BND Magazine

June 22, 2014

Just married, gotta run: Couple's ceremony is followed by one-mile run

Dewey Barsaloux and Susan Ivy met through the Belleville Running Club and became running partners before they started dating.

It just made sense for the Freeburg couple to follow a running theme for their wedding.

"That's how we met, that's how we fell in love, and that's how we've stayed together," said Susan, 43. "We have a common interest, and all of our friends are runners.

"I thought (the theme) would be fun and casual. It represents us. We're trying to keep a healthy lifestyle, and running helped me lose 50 pounds."

Wedding plans kicked off this spring, when friends and family received entry forms instead of invitations to "Dewey and Susan's Marathon of Life."

Guests showed up at Freeburg Recreational Park on June 7 in shorts, T-shirts, leggings, sports bras, running shoes and ball caps. They knew the 8 a.m. ceremony would be followed by a 1-mile run on the park trail.

Dewey and Susan's neighbor, Tracy Lickenbrock, and her fiance, Jack Gerber, aren't runners, but they dressed down to fit in with the crowd.

"I had a hard time not dressing up," Tracy said. "But (Jack) was happy. He thought it was the best thing in the world."

Susan wore a small veil tucked into her updo and a hot-pink T-shirt with the word "Bride" on it. Dewey's T-shirt mimicked a tuxedo.

Nearly 100 people gathered under a tree for the short ceremony, conducted by running club member Jason "Mario" Maher, 39, of Belleville, who got ordained as a minister on the Internet.

"Marriage is a lot like a marathon," he said. "You have your flat roads and your steep hills, times when you're feeling fast and confident and times when you want to give up.

"That's when you suck it up and get your Hammer Gel (energy booster) out, drink your water and push on."

After being pronounced man and wife, the newlyweds started the "race" by running through an aisle of cheering fans. Dewey wore a belt with strings pulling tin cans.

Non-runners headed to Pavilion No. 3, where paper wedding bells hung from rafters and plastic tablecloths covered picnic tables.

Hunter Ivy, Susan's 15-year-old son, kept country music playing on a stereo. He was Dewey's best man.

"I thought (the running theme) was a little weird," he said. "But it made my mom happy, so I went with it."

Dewey's daughter, Brandi Barsaloux, 29, of St. Louis, got a kick out of the non-traditional wedding. Her favorite part was seeing her dad running with tin cans.

Reception food consisted of bagels and cream cheese, fresh fruit, bottled water, orange juice and champagne to make mimosas.

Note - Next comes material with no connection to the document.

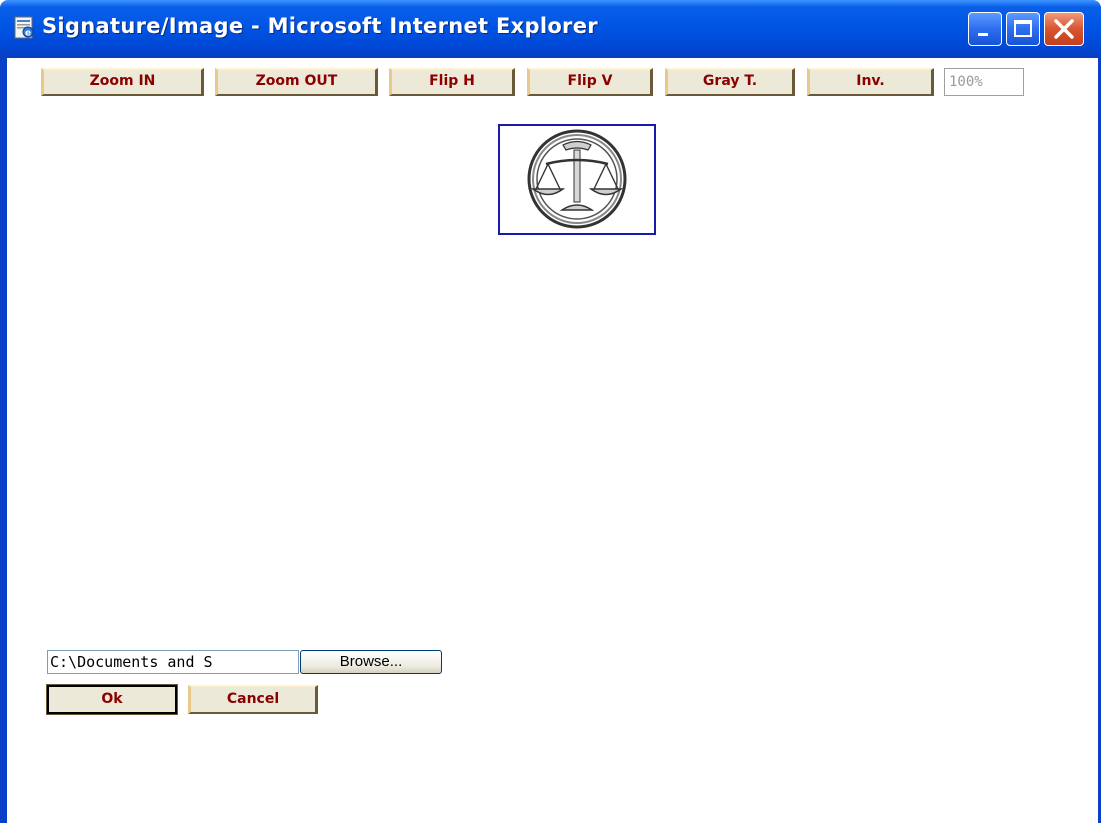 Image resolution: width=1101 pixels, height=823 pixels. I want to click on maximize-icon, so click(1023, 28).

"I think it's wonderful," said running club member Russ Burnett, 67, of Belleville. "It's casual and friendly, just like a race.

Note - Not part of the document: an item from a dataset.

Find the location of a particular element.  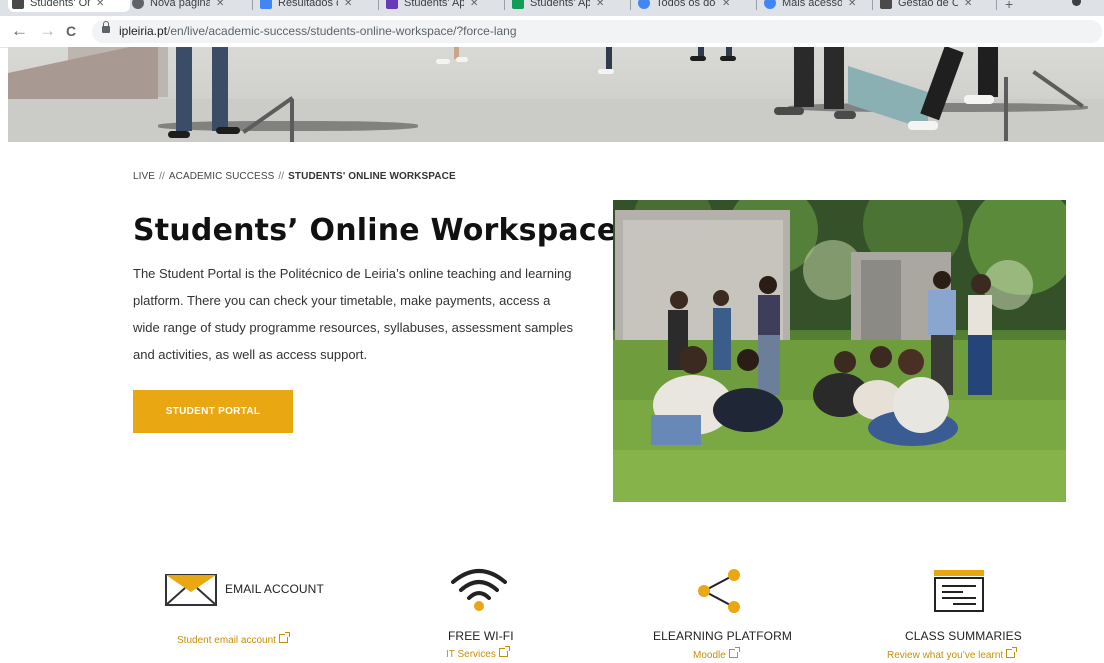

tab-title: Students' App is located at coordinates (434, 4).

"They give you food and drink afterward, but they don't usually serve mimosas. It's usually water or recovery drinks or chocolate milk. Sometimes they give you beer."

Susan is office manager in a chiropractic office, and Dewey is a mechanic. They have four children from previous marriages, and Dewey, 56, has three grandchildren.

Susan joined the running club about five years ago to get in shape and meet people. Dewey offered to be her coach.

"He always took care of me," Susan said. "He would go ahead of me and kick the rocks out of the way so I wouldn't trip and fall, and he always ran on the outside so cars wouldn't get near me and hurt me."

Their friendship developed into romance after about 10 months. They dated four years.

Three other couples have married after meeting through the running club, which has about 100 active members. That includes President Toby Trapp, 32, and his wife, Megan.

"You meet a lot of different people who enjoy being outside and keeping fit and having a healthy lifestyle," he said. "And we do other activities beside running."